In line with Hill’s idea of a ‘tour, or possibly separate expeditions’ in the late summer of 1816, there are views of Bolton Abbey (see under folio 7 Recto; D09874; Turner Bequest CXXXIV 73) and nearby Barden Tower (see under folio 15 verso; D09860; Turner Bequest CXXXIV 59a), on the Wharfe a few miles up-river form Farnley; both sites were already well known to Turner. A new departure was a sketching trip to the centre of Leeds, focusing on Gledhow Hall, a little to its north (see under folio 3 recto; D09805; Turner Bequest CXXXIV 15), and a panoramic conception of the whole town complete with its proliferating industries, seen from the south (see under folio 48 verso; D09883; Turner Bequest CXXXIV 79); the inclusion, albeit on a minute scale within the overall view, of a chapel built between 1815 and 1816, is a fortuitous clue to dating the whole sequence. Both Gledhow Hall and Leeds were the subjects of rapidly completed watercolours, which have been associated with Dr Whitaker’s Loidis and Elmete, a history of the Leeds area published in 1816. While Gledhow was indeed the subject of a supplementary engraving, it seems that the link traditionally made with an 1823 lithograph of the Leeds view may be spurious, as discussed under D09883. (For more on Whitaker and Loidis and Elmete, which included other local views after Turner, see the overall Introduction to the present section.)
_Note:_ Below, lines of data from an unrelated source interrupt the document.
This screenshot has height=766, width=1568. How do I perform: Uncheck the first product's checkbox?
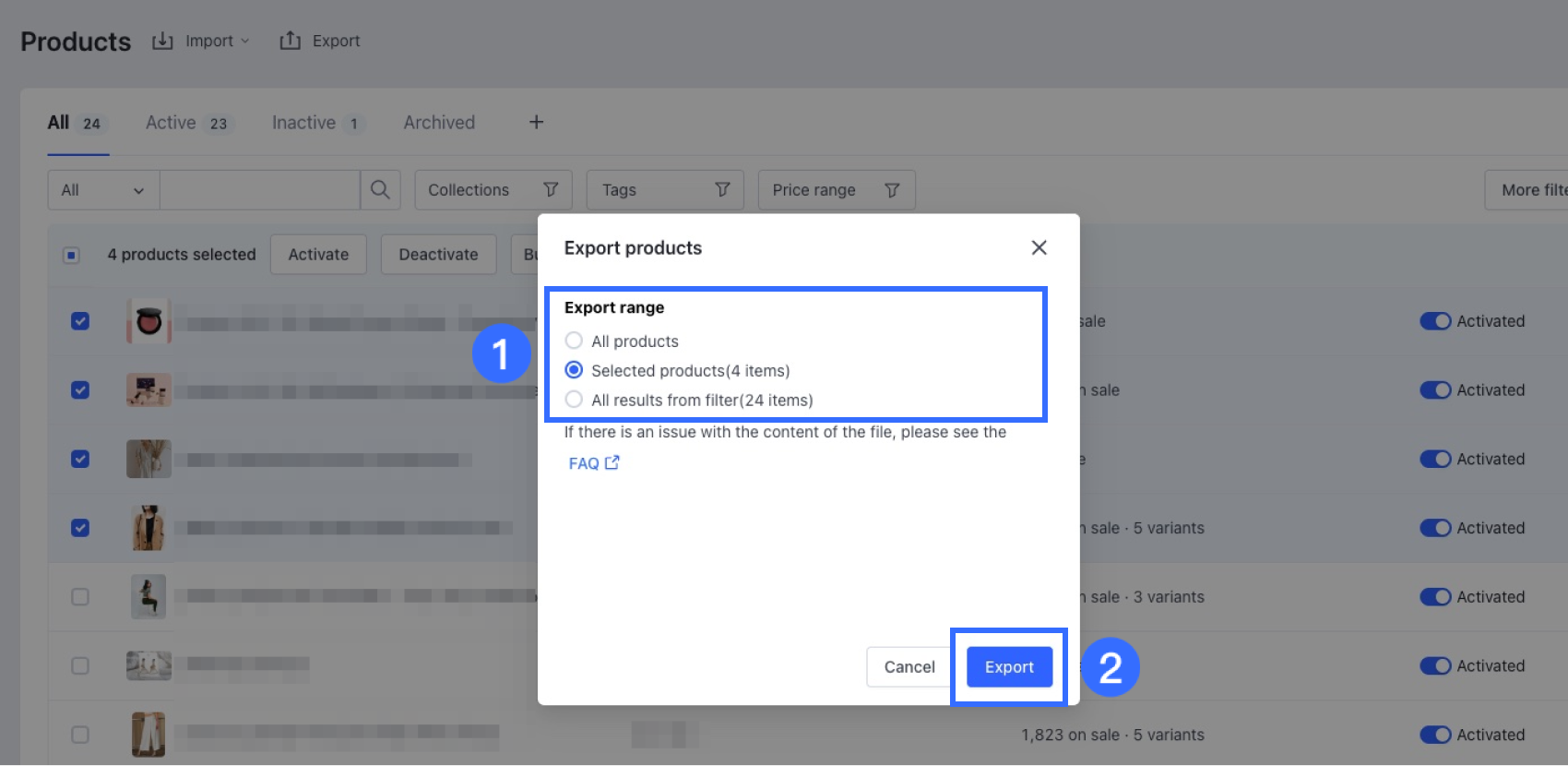[x=80, y=321]
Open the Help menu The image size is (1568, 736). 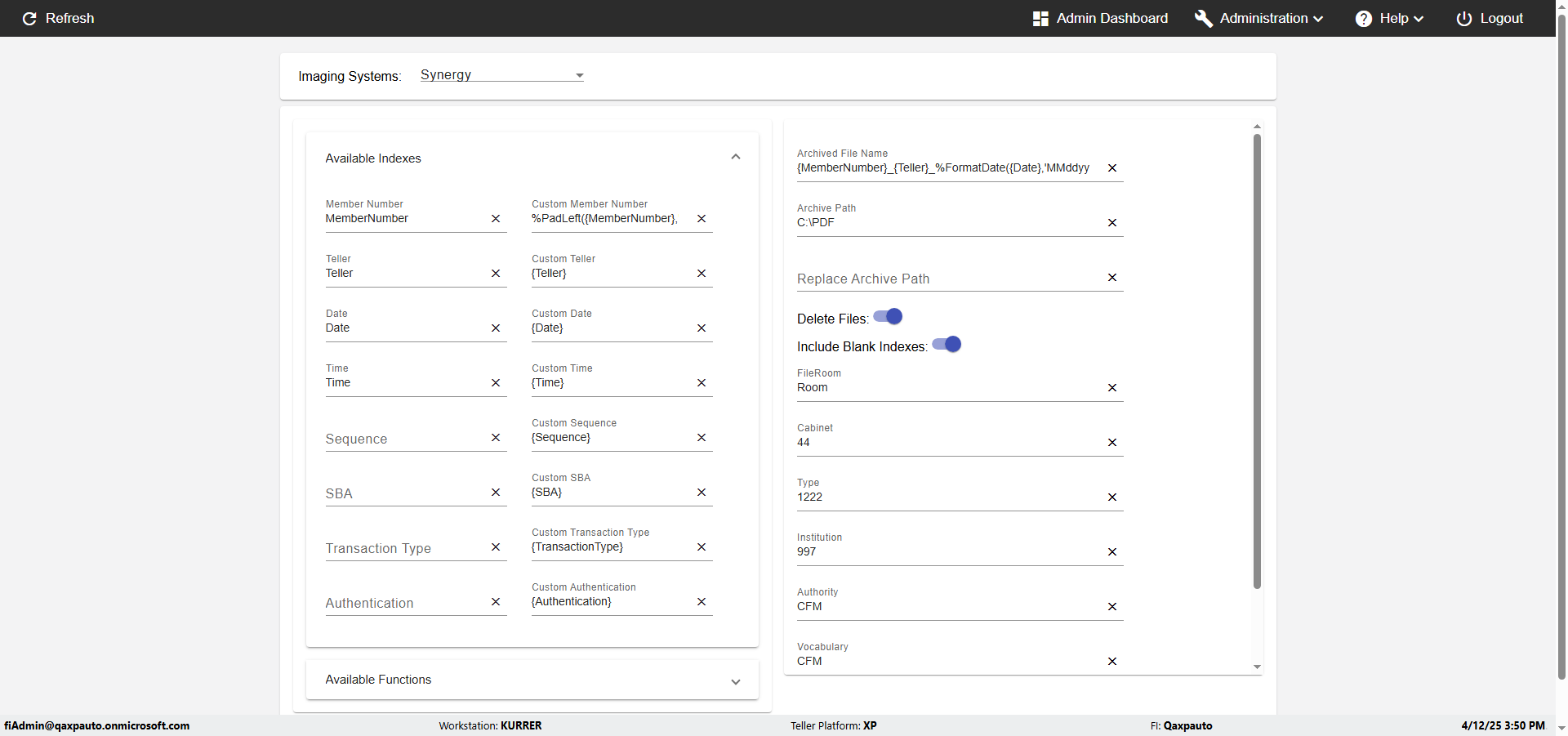click(1389, 18)
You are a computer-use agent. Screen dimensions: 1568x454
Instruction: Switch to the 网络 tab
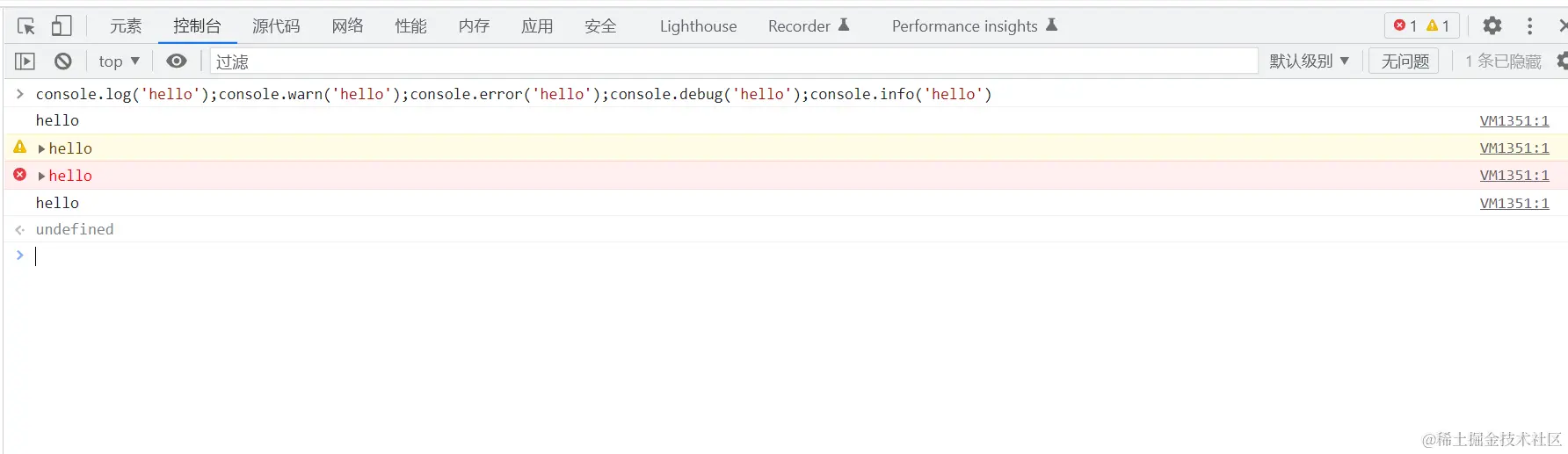[x=347, y=26]
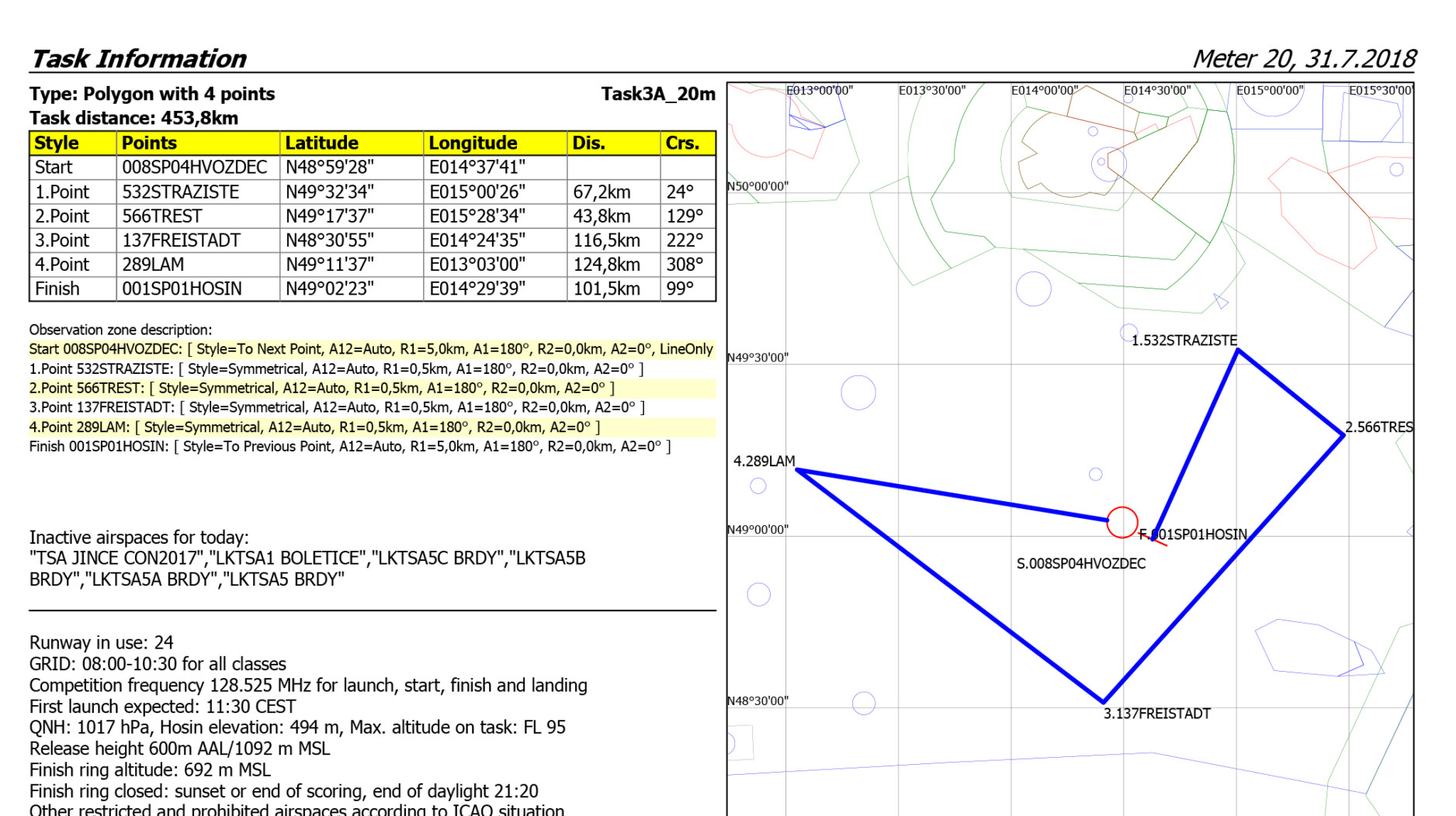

Moving further away from Farnley on a north-easterly route leading to the sea, there are views of Fountains Abbey, near Ripon (see under folio 43 recto; D09865; Turner Bequest CXXXIV 64), Rievaulx Abbey (see under folio 24 recto; D09853; Turner Bequest CXXXIV 55), Ayton Castle, near Scarborough (folio 45 recto; D09794; Turner Bequest CXXXIV 5) and Scarborough itself (D09866; Turner Bequest CXXXIV 65). As discussed under the latter, there are similar sketches in other books which may have been made on the same occasion.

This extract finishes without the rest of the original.